## Text passage:
■ ■ ■ ■ ■ ■ ■

Calculating Quartiles Dilemma When I am calculating the lower quartile and

rmd1228887e

rmd1228887e

Answered question

2022-07-09

Calculating Quartiles Dilemma
When I am calculating the lower quartile and upper quartile, why am I taking (n+1)/4 and 3(n+1)/4, instead of n/4 and 3n/4?
According to me, if total number of observations are n, then that should be counted figuring out the quartiles, isn't it?

Answer & Explanation

ladaroh

ladaroh

Beginner2022-07-10Added 11 answers

You need to look at the definition of quartile you are using. For large n it will not matter much, but it appears the definition you are using is the datum that exceeds 25 % or 75 % of the data. The + 1 is there for the "exceed". Wikipedia gives three different definitions of quartile, with a data set that shows the differences.
rzfansubs87

rzfansubs87

Beginner2022-07-11Added 5 answers

Without a formula, you can always finding the first and third quartiles using two easy steps.

■ ■ ■ ■ ■ ■ ■

## Provided data:

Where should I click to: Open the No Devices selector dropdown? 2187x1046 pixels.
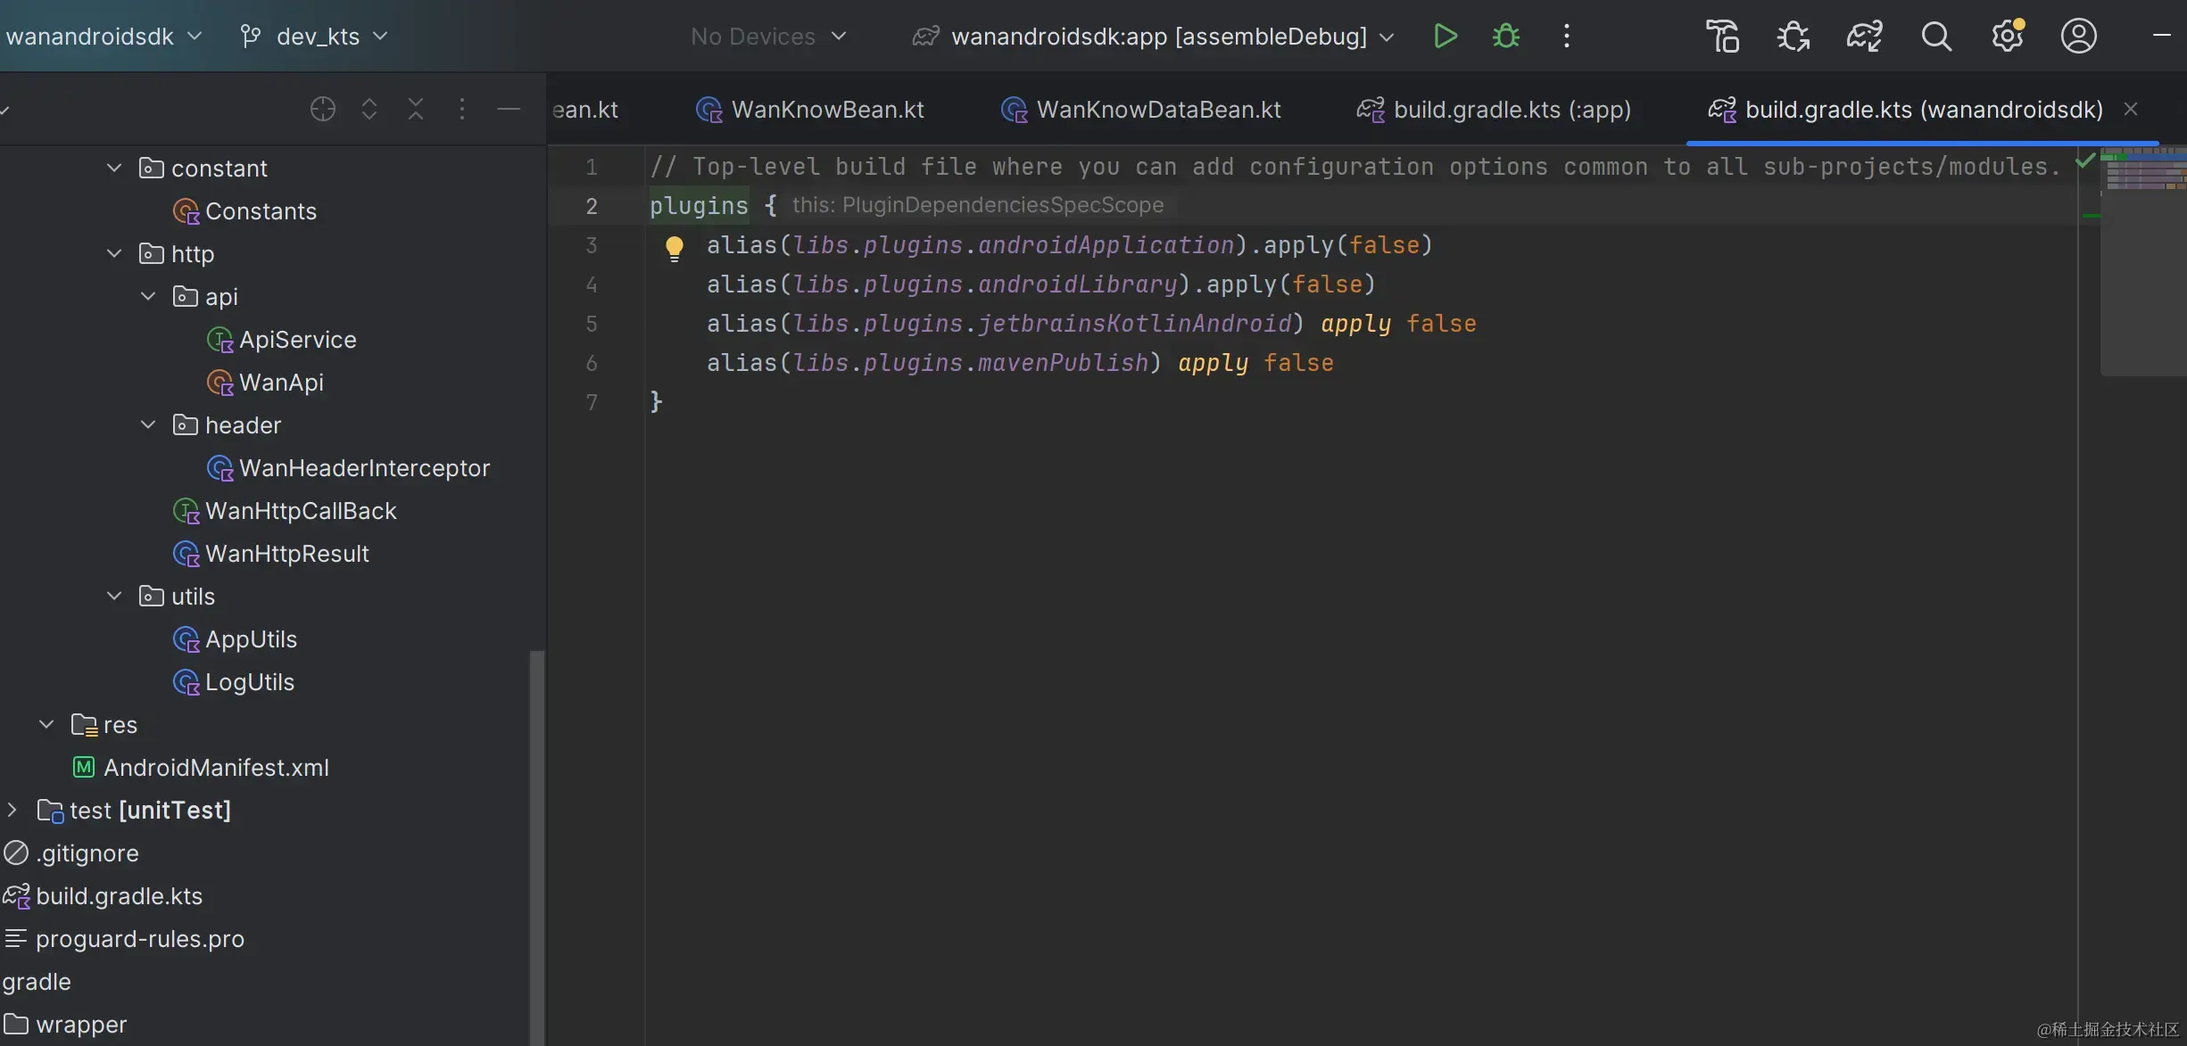pyautogui.click(x=767, y=37)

■ ■ ■ ■ ■ ■ ■

## Short exercise:
Write the next part of the forum thread on calculating quartiles, starting after its last sentence. The listing is separate material with no connection to the quartiles thread.

## Expected answer:
First, find the median of the entire set. Then divide the set into two subsets: elements that are lesser than the median, and elements that are greater than the median. (Note: if the median is repeated in the set, include the duplicates in these subsets.)
Now find the medians of these two subsets. Those are the first and third quartile values.
Example 1, odd number of elements:
{ 1 , 3 , 4 , 4 , 5 , 7 , 8 }
The median is 4 (the second one), so the lower subset is { 1 , 3 , 4 } and the upper subset is { 5 , 7 , 8 }
The medians of those 2 subsets are 3 and 7. So the first quartile value is 3 and the third quartile value is 7.
Example 2, even number of elements:
{ 2 , 4 , 6 , 8 , 10 , 12 }
The median is 7, so the lower subset is { 2 , 4 , 6 } and the upper subset is { 8 , 10 , 12 }. So the first and third quartiles are 4 and 10, respectively.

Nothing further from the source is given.